--- Extrait du document ---
═══
En la matière, certains exemples récents ont frappé l’opinion publique…
Si l’on prend l’exemple des traitements contre l’hépatite C, le prix a été perçu comme trop élevé. Mais on oublie juste un détail, c’est que ce produit sauve des vies, et qu’il évite nombre de surcoûts et de nouvelles prises en charge sur le moyen et long terme, ce qui, par conséquent, le rend efficient.
Ces produits innovants ont un impact budgétaire significatif, et pour le rendre soutenable, il faut changer de logiciel, et arrêter de réguler à enveloppe fermée et sur un an. C’est ma deuxième priorité car le système actuel de régulation ne permet pas d’encaisser ces impacts budgétaires. L’accord-cadre contient à cet égard des dispositions sur les contrats prix/performance, qui permettent de stabiliser le prix négocié du médicament si les résultats dans la vraie vie sont conformes aux promesses.
Le LEEM ambitionne-t-il de faire des propositions en matière de réforme du système de soins ?
Oui. Il faut impérativement adapter notre système de santé à l’évolution de la médecine. Dès ce début d’année, je vais appeler à une grande concertation des acteurs de soins et des patients autour d’un programme de réforme du système de soins. Il faut provoquer un choc des consciences et ouvrir les yeux, il y a une réelle urgence à changer de logiciel, on n’a que trop perdu de temps.
Il y a des réformes à faire autour du parcours de soins afin de mettre le patient au centre du dispositif, mais aussi autour de l’intégration du progrès technologique au système de soins. Je pense à la télémédecine, au big data, et à la façon dont l’ensemble de ces progrès thérapeutiques, technologiques ou numériques peuvent avoir un impact positif sur les soins.
Il faut aussi repenser le maillage du système de soins, tant hospitalier que libéral, et se pencher sur la délégation de tâches. Il y a une réflexion à mener sur les réseaux. Comment les mettre en place et évaluer leur efficience, comment les rémunérer ?
═══
--- Ensemble des lignes ---
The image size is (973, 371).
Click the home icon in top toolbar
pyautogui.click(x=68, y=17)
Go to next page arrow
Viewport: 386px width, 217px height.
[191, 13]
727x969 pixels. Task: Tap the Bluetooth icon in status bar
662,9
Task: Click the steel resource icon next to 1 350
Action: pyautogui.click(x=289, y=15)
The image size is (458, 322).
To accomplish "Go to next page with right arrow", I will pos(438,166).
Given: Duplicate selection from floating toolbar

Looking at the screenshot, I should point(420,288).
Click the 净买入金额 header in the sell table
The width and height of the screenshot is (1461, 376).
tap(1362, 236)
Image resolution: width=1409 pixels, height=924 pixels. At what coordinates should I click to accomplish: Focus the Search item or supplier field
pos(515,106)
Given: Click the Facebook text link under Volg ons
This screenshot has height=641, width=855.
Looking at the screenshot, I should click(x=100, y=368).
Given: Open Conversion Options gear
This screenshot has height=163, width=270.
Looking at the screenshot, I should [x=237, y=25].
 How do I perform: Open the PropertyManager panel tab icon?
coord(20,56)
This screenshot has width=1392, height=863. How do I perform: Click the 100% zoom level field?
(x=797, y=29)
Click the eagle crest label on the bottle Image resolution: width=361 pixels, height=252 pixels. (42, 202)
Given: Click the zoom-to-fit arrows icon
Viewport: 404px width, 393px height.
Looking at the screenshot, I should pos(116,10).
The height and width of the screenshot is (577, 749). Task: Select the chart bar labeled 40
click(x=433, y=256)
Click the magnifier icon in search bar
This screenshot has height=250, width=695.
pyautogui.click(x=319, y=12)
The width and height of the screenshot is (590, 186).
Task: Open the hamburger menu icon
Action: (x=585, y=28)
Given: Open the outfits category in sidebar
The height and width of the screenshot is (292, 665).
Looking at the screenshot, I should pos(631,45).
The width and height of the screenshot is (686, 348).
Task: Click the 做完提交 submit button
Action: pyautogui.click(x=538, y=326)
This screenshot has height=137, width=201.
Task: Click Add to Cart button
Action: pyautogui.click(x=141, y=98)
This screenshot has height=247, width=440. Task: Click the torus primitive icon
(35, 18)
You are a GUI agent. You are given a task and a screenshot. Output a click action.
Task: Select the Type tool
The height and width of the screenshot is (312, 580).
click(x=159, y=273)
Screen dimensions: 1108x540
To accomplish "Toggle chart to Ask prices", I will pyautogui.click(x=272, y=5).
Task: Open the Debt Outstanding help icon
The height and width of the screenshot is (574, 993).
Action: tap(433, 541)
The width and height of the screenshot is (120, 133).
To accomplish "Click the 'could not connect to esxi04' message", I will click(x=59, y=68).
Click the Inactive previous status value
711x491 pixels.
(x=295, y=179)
═══
Poursuivez l'extrait consacré au prix des médicaments innovants et à la réforme du système de soins, en reprenant juste après sa dernière phrase et dans le même registre.

Enfin, il faut mettre en place un plan quinquennal structurel de redressement des comptes sociaux, porté par les ministères et le Parlement.
Que ferez-vous de ces propositions une fois rédigées ?
Ce sont des chantiers auxquels devraient s’atteler tous les candidats à l’élection présidentielle, et il faudrait que ceux qui se présenteront en 2017 s’engagent sur cet ensemble de mesures.
Nous allons rédiger une sorte de manifeste à partir de toutes ces propositions, et le leur soumettre.
Comment lutter contre la médiocre image dont souffre l’industrie dans l’opinion ?
Nous souffrons effectivement d’un décalage entre ce que nous produisons, les médicaments, et l’estime qui est portée au secteur pharmaceutique. Nous allons travailler aux attentes de la société en matière d’éthique, de déontologie et de pratiques. C’est une autre de mes priorités. J’ai donc demandé au CODEEM, notre organisme de déontovigilance, d’analyser ce décalage, et de nous faire des recommandations pour corriger cela.
Trois thèmes ont été sélectionnés pour le prochain conseil stratégique des industries de santé : lisibilité et prédictibilité des politiques publiques, accès à l’innovation, et attractivité de la France. Où en est-on ?
Ces trois thèmes ressemblent furieusement aux priorités du LEEM ! On ne peut que s’en réjouir ! Les mesures issues du groupe de travail sont en cours de finalisation. Tout doit être revu avec le coordinateur du CSIS, Lionel Collet. Le CSIS devrait se tenir au tout début du printemps sous l’égide du Premier ministre.
Vous qui êtes aussi médecin, que pensez-vous de l’opposition frontale des libéraux à l’égard du tiers payant généralisé ?
Je la comprends dans la mesure où le tiers payant généralisé touche à un symbole très sensible qui est l’indépendance des médecins. Ils sont face à une problématique un peu identique à celle des industriels, qui est de dépasser nos seuls intérêts particuliers, pour faire des propositions servant l’intérêt général de notre système de soins.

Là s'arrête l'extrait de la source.